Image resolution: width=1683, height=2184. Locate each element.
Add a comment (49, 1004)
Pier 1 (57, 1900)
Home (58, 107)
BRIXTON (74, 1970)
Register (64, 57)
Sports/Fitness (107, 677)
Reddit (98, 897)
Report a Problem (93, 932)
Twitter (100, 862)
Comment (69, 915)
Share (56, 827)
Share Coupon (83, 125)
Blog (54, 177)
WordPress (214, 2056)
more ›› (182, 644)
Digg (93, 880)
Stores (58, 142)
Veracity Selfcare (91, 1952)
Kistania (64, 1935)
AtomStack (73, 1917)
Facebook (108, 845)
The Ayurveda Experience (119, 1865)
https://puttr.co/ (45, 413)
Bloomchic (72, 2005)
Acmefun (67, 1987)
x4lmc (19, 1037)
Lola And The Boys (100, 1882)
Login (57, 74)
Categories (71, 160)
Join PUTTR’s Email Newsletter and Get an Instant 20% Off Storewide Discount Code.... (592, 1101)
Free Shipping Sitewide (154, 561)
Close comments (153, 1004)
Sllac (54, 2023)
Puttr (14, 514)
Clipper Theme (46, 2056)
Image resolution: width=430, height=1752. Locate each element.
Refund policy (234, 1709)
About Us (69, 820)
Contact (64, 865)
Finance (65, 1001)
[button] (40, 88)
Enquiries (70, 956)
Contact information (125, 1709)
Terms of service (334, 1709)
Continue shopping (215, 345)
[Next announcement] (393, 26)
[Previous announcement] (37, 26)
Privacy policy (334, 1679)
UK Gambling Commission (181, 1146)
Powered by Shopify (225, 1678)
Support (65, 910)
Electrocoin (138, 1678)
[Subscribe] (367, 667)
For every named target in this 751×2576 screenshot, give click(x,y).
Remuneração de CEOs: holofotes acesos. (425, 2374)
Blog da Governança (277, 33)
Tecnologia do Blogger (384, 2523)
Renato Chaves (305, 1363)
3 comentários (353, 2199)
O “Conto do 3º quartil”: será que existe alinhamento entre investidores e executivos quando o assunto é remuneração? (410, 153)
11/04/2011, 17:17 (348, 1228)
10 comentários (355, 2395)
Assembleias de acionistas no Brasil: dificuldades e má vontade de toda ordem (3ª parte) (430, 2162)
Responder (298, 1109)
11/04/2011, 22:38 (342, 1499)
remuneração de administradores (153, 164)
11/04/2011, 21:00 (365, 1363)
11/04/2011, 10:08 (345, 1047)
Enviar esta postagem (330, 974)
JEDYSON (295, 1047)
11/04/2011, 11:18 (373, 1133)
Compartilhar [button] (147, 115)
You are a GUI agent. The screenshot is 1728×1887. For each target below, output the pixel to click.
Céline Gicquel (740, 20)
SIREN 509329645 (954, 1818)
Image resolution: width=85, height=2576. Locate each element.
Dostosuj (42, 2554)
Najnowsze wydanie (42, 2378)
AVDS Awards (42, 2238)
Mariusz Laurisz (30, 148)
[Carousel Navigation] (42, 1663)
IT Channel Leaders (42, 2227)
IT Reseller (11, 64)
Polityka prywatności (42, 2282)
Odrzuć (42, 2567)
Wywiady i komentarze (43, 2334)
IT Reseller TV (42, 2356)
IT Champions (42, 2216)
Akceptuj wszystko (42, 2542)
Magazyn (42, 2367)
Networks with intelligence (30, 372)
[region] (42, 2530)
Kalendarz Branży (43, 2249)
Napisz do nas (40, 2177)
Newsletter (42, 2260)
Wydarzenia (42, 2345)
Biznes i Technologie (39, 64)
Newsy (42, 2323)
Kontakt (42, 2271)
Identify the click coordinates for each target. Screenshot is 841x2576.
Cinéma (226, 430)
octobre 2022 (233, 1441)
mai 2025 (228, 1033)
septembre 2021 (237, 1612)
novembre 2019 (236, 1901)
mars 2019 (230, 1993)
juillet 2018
------
WHAT TO DO |
Beginning with the very first line of the material above, give each line again exactly, ending with the line that contains "Acmefun (67, 1987)".

PROBLEM SOLUTION |
Image resolution: width=1683, height=2184. Locate each element.
Add a comment (49, 1004)
Pier 1 (57, 1900)
Home (58, 107)
BRIXTON (74, 1970)
Register (64, 57)
Sports/Fitness (107, 677)
Reddit (98, 897)
Report a Problem (93, 932)
Twitter (100, 862)
Comment (69, 915)
Share (56, 827)
Share Coupon (83, 125)
Blog (54, 177)
WordPress (214, 2056)
more ›› (182, 644)
Digg (93, 880)
Stores (58, 142)
Veracity Selfcare (91, 1952)
Kistania (64, 1935)
AtomStack (73, 1917)
Facebook (108, 845)
The Ayurveda Experience (119, 1865)
https://puttr.co/ (45, 413)
Bloomchic (72, 2005)
Acmefun (67, 1987)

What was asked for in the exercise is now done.